* _Work order_:
Print, with no pictures, the exact lines that run from the one containing "Instruction: Tap the" through the last line of the material below, both ends included.

* _Data for the task_:
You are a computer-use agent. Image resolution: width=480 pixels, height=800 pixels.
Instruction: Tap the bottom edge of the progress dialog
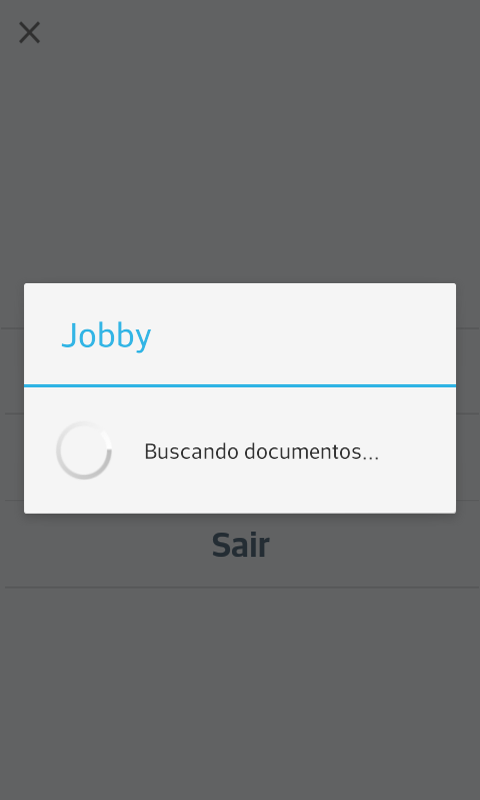coord(240,511)
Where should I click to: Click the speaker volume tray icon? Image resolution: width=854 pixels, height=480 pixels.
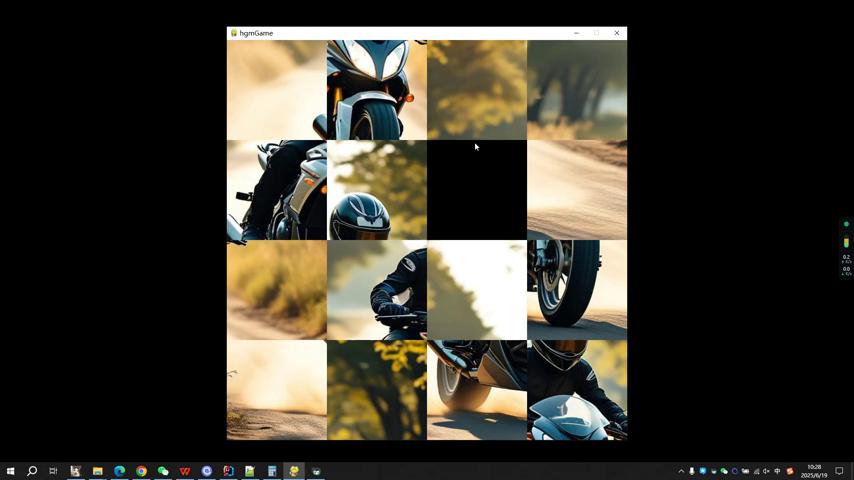coord(766,471)
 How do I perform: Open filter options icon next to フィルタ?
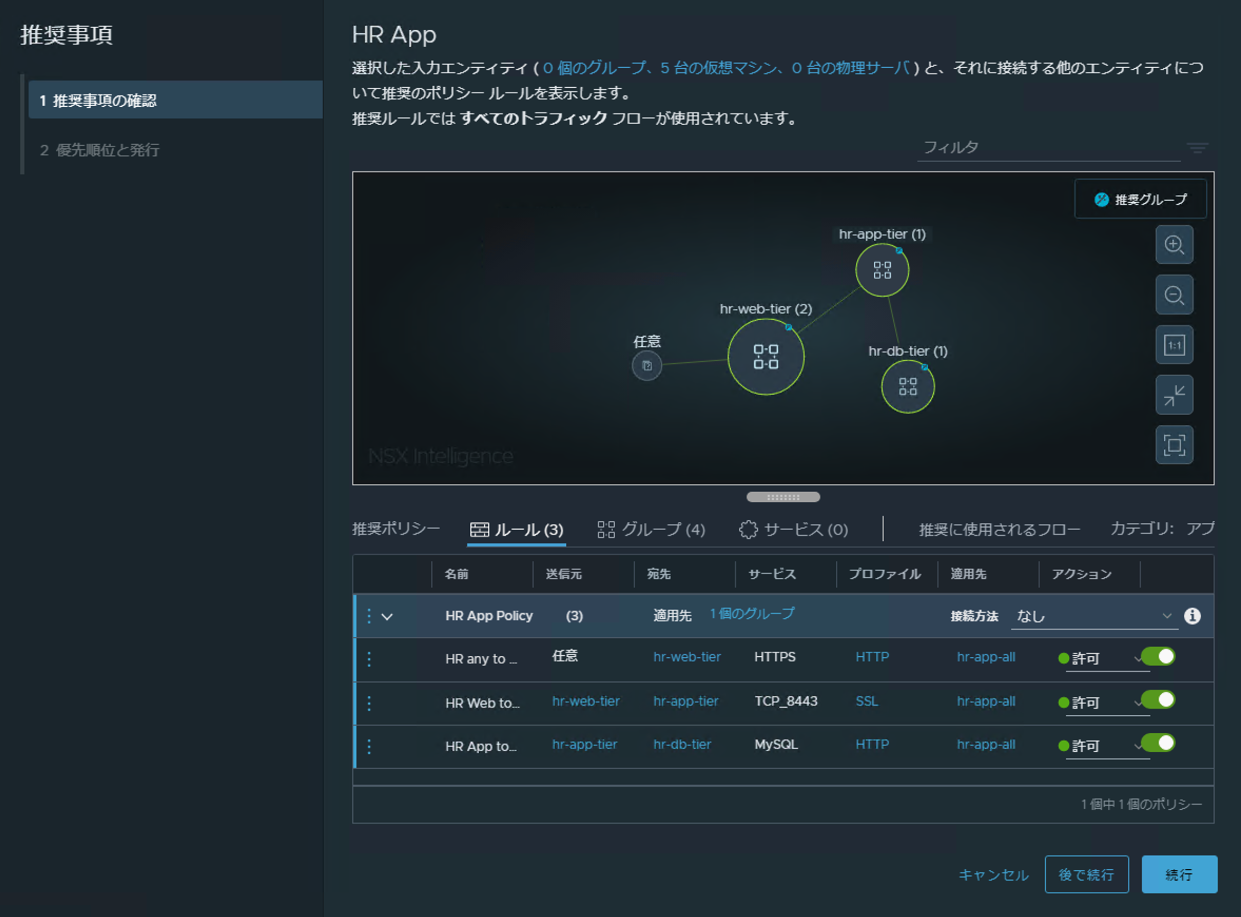tap(1197, 148)
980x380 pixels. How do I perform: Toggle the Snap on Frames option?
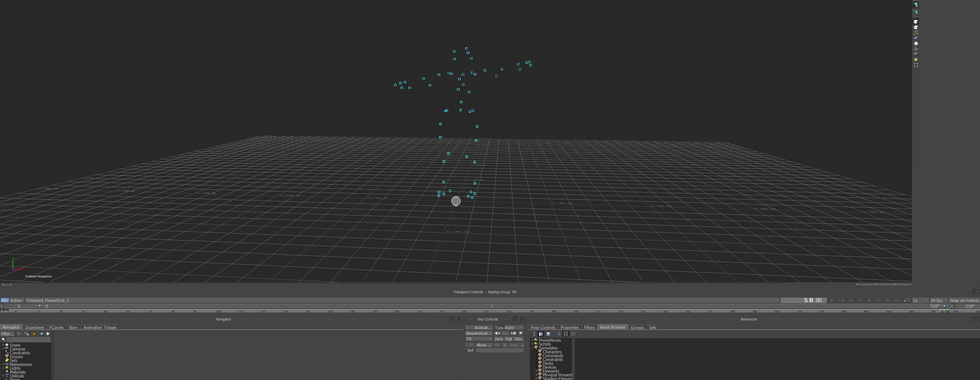tap(964, 301)
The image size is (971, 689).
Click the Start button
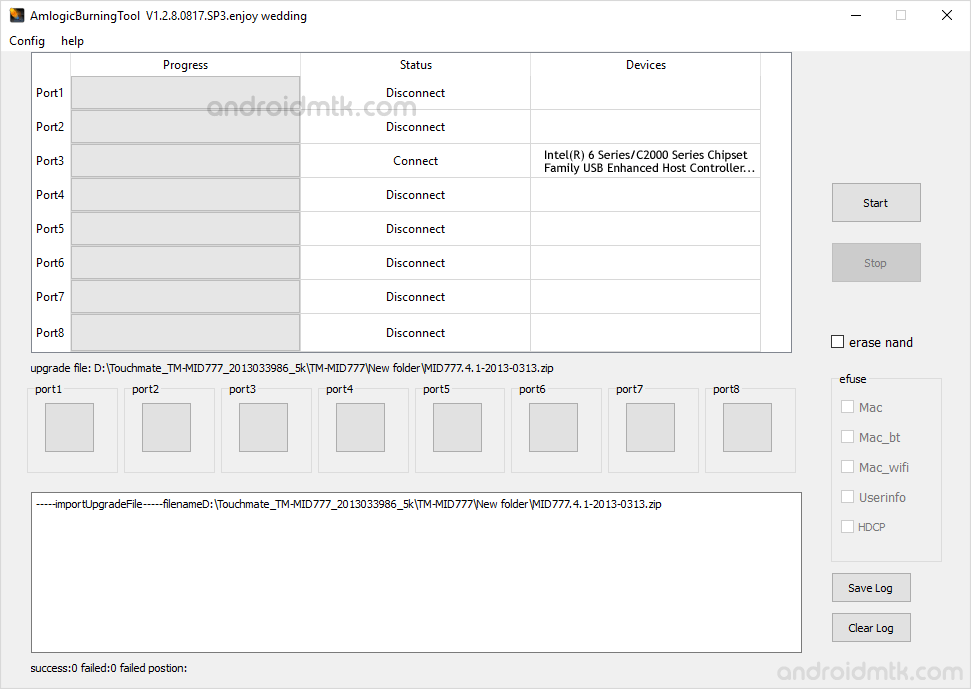tap(876, 202)
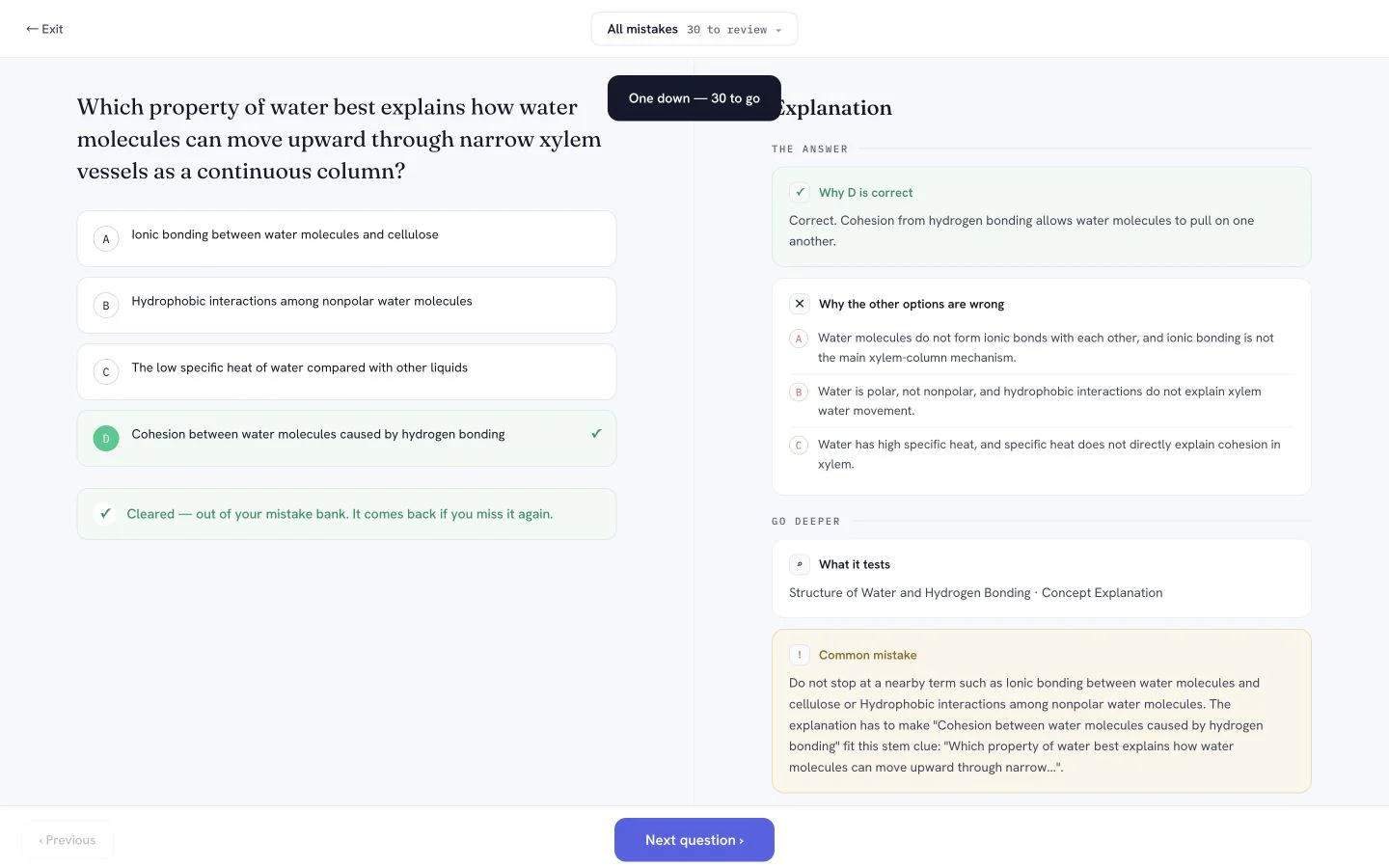Click the What it tests icon
1389x868 pixels.
click(x=800, y=564)
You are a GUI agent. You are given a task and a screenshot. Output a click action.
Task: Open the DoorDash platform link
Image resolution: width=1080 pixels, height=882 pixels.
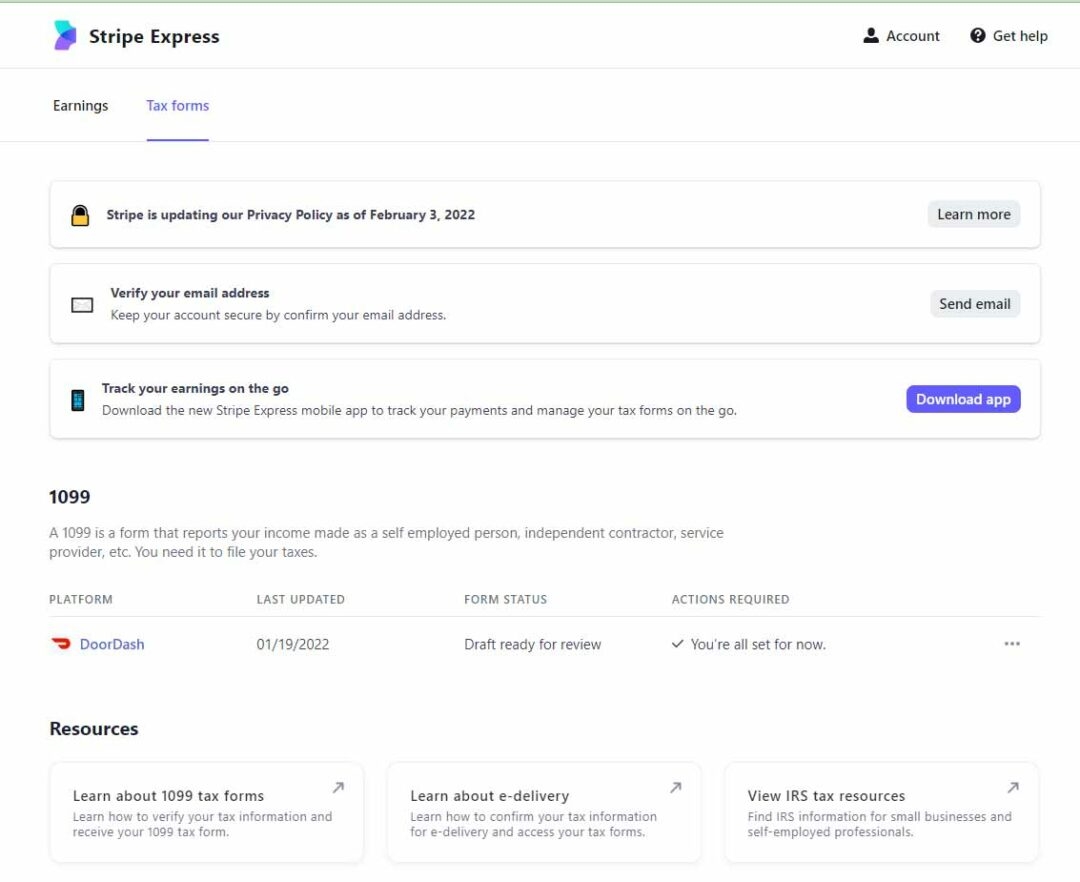coord(111,644)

* _Answer to this task_:
Instruction: Tap the bottom edge of the progress dialog
coord(240,511)
Where should I click to: Click the speaker volume tray icon? Image resolution: width=854 pixels, height=480 pixels.
coord(766,471)
 How do I perform: Open filter options icon next to フィルタ?
tap(1197, 148)
980x380 pixels. How do I perform: Toggle the Snap on Frames option?
tap(964, 301)
The image size is (971, 689).
Click the Start button
tap(876, 202)
Click the What it tests icon
1389x868 pixels.
click(x=800, y=564)
You are a GUI agent. You are given a task and a screenshot. Output a click action.
Task: Open the DoorDash platform link
Image resolution: width=1080 pixels, height=882 pixels.
coord(111,644)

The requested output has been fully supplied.